La storia di Giovanni Baldi, il medico dei quarratini

Dal due anni e mezzo il medico dei quarratini Giovanni Baldi è andato in pensione.Una lunga carriera che è cominciata negli anni ‘70 quella del medico di famiglia e che gli ha dato tante soddisfazioni.

Sposato, con una figlia laureata in architettura Baldi ha sempre esercitato la sua attività a Quarrata.

Lo abbiamo contattato durante l’ultima settimana di lavoro nel suo studio di via Alessandro Volta a Quarrata.
Dottore quando è cominciata la sua carriera?
«Mi sono laureato nel ‘73 e dopo aver prestato servizio in alcuni ospedali come villa Fiorita a Prato ho avuto il posto come medico di base a Quarrata.
Sono originario di Ponte Buggianese e provengo da una famiglia di medici.
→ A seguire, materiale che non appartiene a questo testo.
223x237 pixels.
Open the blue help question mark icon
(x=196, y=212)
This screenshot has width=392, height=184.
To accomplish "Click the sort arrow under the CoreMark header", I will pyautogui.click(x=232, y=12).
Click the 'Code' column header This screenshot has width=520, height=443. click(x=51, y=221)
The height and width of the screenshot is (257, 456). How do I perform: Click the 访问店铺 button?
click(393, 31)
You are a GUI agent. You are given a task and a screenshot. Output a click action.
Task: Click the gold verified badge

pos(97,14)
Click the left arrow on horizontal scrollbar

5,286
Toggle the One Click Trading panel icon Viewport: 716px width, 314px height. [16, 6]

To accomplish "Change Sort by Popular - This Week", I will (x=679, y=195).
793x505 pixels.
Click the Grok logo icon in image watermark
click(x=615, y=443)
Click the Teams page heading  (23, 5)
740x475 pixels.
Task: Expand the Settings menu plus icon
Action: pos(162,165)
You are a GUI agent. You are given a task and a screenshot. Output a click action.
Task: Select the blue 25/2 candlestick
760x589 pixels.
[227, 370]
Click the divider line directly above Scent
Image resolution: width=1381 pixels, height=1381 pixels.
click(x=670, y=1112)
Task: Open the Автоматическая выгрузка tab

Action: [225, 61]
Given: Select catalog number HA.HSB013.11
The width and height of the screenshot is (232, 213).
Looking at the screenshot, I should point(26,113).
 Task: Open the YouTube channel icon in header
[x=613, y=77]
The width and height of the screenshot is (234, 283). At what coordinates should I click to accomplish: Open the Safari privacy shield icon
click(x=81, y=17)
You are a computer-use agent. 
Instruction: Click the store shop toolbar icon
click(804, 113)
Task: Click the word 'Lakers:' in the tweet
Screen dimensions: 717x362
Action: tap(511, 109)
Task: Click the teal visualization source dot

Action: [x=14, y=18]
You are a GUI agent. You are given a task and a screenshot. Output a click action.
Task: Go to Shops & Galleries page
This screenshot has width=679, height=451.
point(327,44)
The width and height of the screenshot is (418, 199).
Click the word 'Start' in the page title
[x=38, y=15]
Mio padre si trasferì a Quarrata nel ‘50 quando io avevo cinque anni. Da quella data sono diventato quarratino».
Com’era Quarrata quando ha cominciato a esercitare la sua professione di medico? Lei l’avrà vista cambiare nel tempo.

«Era molto diversa. Quando arrivai era un paese agricolo, l’industria non c’era. Lo sviluppo coincise con l’apertura del mobilificio Lenzi che portò molto lavoro. Ci sono stati anni di crisi e poi il boom economico periodo nel quale anche Quarrata divenne una ricca cittadina. Era una città molto viva da un punto di vista economico, la gente ha sempre lavorato molto. Questo deriva dalla secolare attività agricola che ha sempre caratterizzato la zona. Mi sono sempre trovato bene in questa realtà».
Qual è stato il suo rapporto con i suoi pazienti?
«Positivo e devo dire che dopo quarant’anni di attività la cosa che mi dispiace di più è staccarmi dalle persone dalle quale ho ricevuto fiducia e amicizia. Certo è che il lavoro di medico ti porta a essere in contatto con molte persone, a vedere e a condividere tante cose anche brutte. Io ho sempre pensato e penso che si debba essere molto tolleranti con chi soffre perché i malati hanno sempre ragione. Stare male può indurre a tenere atteggiamenti che possono sembrare sgarbati quando invece sono legati ad una condizione che cambia, spesso, la qualità della vita. Anche il rapporto con i pazienti è cambiato molto. Anni fa si basava sulla fiducia oggi il rapporto umano è diverso anche perché è cambiata la medicina che prevede molte più figure professionali con le quale il paziente deve rapportarsi. Prima il medico era un punto di riferimento importante, basti pensare che dovevamo essere reperibili anche la notte. Adesso ci sono molti più attori in medicina con i quali il paziente deve rapportarsi. ».
Secondo lei c’è un abuso degli esami diagnostici?
«Un po’ d’eccesso per quanto riguarda gli esami e i medicinali c’è, è innegabile ma bisogna anche dire che le malattie sono bizzarre, si presentano in mille modi e, sulla base dei sintomi, è difficile stabile di cosa si tratta senza gli approfondimenti necessari. Spesso c’è anche un abuso dei ticket da parte di persone che non ne hanno bisogno ma che hanno i requisiti per usufruirne mentre chi ne ha bisogno davvero è penalizzato e questo non è giusto».
Dopo quarant’anni rifarebbe questa professione?
«Sì la rifarei sicuramente anche se ci sono cose che non me la fanno rimpiangere come l’eccessiva burocratizzazione e il dovere certificare i redditi delle persone. Questa non mi è mai andata giù perché noi medici dobbiamo certificare le malattie non i redditi dei pazienti».